Tribunal Administratif de Montpellier — Décision N° TA34-2200774

jeudi 1 septembre 2022

JuridictionTribunal Administratif de Montpellier
SectionTribunal Administratif de Montpellier
N° DossierTA34-2200774
TypeOrdonnance
RecoursPlein contentieux
PublicationD
Avocat requérantBAZIN

Texte intégral

Vu la procédure suivante :

Par une requête enregistrée le 16 février 2022, M. B A demande au tribunal :

1°) d'annuler la décision en date du 2 février 2022 par laquelle le président du conseil départemental de l'Hérault a refusé le renouvellement de son contrat jeune majeur, ensemble la décision implicite de rejet du recours gracieux en date du 2 décembre 2021 ;

2°) d'enjoindre, à titre principal, au département de l'Hérault d'accorder le renouvellement de son contrat jeune majeur ;

3°) d'enjoindre, à titre subsidiaire, au département de l'Hérault de procéder au réexamen de la situation du requérant dans un délai d'un mois à compter de la notification de la présente décision, sous astreinte de 100 euros par jour de retard ;

4°) de condamner le département de l'Hérault à verser à Me Bazin, qui déclare renoncer à percevoir la part contributive de l'Etat à l'aide juridictionnelle, la somme de 1 800 euros en application de l'article L. 761-1 du code de justice administrative et de l'article 37 de la loi n° 91-647 du 10 juillet 1991, relative à l'aide juridique.

Par un mémoire, enregistré le 21 mars 2022, le département de l'Hérault, représenté par la SCP d'avocats CGCB et Associés, conclut au rejet de la requête.

M. A a été admis à l'aide juridictionnelle totale par décision du 22 mars 2022.

Vu :

- l'ordonnance n° 2200775 du 8 mars 2022 de la juge des référés du tribunal administratif de Montpellier ;

- les autres pièces du dossier.

Vu le code de justice administrative.

Considérant ce qui suit :

1. Aux termes de l'article R. 222-1 du code de justice administrative : " () les présidents de formation de jugement des tribunaux () peuvent, par ordonnance : 1° Donner acte des désistements ; ()".

2. Aux termes de l'article R. 612-5-2 du code de justice administrative : " En cas de rejet d'une demande de suspension présentée sur le fondement de l'article L. 521-1 au motif qu'il n'est pas fait état d'un moyen propre à créer, en l'état de l'instruction, un doute sérieux quant à la légalité de la décision, il appartient au requérant, sauf lorsqu'un pourvoi en cassation est exercé contre l'ordonnance rendue par le juge des référés, de confirmer le maintien de sa requête à fin d'annulation ou de réformation dans un délai d'un mois à compter de la notification de ce rejet.

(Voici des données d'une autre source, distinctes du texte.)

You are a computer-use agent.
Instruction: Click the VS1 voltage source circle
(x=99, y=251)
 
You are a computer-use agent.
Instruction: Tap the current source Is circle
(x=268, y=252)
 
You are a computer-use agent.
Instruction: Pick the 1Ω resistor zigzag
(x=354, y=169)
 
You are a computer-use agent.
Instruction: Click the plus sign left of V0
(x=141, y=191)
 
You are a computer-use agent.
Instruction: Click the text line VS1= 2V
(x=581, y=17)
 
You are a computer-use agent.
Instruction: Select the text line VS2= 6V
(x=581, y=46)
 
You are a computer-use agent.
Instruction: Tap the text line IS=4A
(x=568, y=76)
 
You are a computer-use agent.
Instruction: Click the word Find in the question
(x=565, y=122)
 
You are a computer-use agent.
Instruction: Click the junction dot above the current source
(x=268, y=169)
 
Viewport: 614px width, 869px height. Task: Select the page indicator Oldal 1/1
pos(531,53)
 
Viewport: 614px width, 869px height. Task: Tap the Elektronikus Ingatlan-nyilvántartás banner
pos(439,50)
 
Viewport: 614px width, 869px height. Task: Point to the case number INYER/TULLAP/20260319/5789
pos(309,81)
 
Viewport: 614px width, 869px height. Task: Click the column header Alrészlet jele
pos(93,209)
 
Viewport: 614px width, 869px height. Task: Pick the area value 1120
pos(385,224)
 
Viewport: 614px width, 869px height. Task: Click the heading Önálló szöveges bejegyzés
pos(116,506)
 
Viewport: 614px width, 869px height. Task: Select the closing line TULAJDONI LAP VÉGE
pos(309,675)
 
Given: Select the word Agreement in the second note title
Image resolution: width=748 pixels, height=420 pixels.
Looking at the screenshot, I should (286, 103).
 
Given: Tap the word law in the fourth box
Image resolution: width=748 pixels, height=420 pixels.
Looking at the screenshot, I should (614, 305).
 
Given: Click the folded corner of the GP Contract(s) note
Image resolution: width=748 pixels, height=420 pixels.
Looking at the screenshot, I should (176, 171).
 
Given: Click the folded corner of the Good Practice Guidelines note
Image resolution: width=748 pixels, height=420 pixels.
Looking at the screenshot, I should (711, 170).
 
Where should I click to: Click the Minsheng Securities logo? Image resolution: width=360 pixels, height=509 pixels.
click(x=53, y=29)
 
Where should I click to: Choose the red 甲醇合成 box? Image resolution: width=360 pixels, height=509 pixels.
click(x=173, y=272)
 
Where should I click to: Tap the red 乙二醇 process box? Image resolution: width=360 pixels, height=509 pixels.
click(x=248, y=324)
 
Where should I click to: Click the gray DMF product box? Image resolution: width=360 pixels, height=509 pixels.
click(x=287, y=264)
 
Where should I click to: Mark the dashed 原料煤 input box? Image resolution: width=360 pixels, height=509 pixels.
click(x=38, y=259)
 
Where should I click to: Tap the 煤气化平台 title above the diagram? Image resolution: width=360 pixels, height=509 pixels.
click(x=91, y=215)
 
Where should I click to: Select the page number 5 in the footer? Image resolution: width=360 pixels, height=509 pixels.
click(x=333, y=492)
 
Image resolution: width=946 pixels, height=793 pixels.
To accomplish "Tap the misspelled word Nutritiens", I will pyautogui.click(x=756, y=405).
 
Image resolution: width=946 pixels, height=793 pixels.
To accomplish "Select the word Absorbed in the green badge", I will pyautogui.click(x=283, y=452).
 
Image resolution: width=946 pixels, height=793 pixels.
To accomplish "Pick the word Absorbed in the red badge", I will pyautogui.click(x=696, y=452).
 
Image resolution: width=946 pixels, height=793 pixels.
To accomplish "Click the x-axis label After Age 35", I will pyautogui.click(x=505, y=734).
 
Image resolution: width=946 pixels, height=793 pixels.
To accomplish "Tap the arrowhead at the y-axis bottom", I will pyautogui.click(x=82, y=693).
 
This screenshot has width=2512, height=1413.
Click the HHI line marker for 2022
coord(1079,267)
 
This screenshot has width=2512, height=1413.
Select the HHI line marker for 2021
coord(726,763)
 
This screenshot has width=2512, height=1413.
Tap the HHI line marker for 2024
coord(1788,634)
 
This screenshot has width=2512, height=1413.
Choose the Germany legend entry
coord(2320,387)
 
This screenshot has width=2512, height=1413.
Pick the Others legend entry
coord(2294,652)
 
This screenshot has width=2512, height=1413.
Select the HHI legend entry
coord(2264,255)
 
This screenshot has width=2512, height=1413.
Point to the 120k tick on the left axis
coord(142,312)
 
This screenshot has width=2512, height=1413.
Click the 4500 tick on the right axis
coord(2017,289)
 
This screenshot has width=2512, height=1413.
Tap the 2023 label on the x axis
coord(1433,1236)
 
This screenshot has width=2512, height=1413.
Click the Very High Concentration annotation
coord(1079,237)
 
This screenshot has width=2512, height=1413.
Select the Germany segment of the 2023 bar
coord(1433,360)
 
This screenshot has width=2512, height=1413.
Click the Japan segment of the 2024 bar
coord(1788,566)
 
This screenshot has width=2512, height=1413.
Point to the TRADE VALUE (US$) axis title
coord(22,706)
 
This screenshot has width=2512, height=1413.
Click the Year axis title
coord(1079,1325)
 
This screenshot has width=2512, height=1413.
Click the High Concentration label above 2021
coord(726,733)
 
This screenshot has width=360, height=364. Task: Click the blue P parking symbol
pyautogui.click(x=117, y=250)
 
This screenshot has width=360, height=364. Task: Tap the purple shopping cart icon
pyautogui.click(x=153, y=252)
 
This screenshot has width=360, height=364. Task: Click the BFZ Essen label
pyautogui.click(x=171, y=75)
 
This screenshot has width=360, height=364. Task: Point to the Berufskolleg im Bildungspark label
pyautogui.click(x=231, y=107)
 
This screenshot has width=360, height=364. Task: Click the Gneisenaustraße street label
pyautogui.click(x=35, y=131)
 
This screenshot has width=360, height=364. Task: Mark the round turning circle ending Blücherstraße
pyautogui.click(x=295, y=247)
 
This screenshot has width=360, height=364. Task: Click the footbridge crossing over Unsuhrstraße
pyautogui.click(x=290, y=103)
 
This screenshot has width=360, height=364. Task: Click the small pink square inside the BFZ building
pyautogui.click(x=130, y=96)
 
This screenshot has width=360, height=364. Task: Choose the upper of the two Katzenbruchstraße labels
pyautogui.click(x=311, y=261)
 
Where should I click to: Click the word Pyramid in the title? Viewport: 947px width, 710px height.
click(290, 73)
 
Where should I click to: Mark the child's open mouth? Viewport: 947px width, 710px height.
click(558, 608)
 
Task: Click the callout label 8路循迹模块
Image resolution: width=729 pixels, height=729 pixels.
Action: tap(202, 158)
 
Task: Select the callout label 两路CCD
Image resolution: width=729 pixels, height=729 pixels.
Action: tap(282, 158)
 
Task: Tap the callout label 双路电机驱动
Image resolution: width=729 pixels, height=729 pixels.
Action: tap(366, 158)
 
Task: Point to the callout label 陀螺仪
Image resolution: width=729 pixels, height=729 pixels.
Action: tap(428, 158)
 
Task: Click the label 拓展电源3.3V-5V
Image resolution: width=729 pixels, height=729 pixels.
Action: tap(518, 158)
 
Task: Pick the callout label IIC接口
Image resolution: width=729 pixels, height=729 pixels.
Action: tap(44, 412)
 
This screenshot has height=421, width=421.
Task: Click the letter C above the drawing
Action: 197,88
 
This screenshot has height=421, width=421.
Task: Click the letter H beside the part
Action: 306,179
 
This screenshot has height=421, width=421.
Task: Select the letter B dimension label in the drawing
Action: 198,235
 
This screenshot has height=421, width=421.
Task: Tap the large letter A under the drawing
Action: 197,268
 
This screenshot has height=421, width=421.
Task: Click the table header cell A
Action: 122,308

A défaut, le requérant est réputé s'être désisté. ".

3. Par une ordonnance n° 2200775 du 8 mars 2022, dont il a été accusé réception le 10 mars suivant par M. A, de la juge des référés du tribunal administratif de Montpellier a rejeté les conclusions tendant à la suspension de la décision en date du 2 février 2022 refusant le renouvellement du contrat jeune majeur de M. A après avoir relevé l'absence de moyen propre à créer un doute sérieux quant à la légalité de cette décision. La notification de cette ordonnance comportait la mention prévue au dernier alinéa de l'article R. 612-5-2 du code de justice administrative. Dans le délai d'un mois fixé par ces mêmes dispositions, M. A n'a pas confirmé le maintien de sa requête à fin d'annulation. Dès lors, en application des dispositions de cet article, M. A doit être réputé s'être désisté de sa requête. Par suite, il y a lieu de donner acte de ce désistement.

O R D O N N E :

Article 1er : Il est donné acte du désistement de la requête présentée par M. A.

Article 2 : La présente ordonnance sera notifiée à M. A, au département de l'Hérault et à Me Bazin.

Fait à Montpellier, le 1er septembre 2022.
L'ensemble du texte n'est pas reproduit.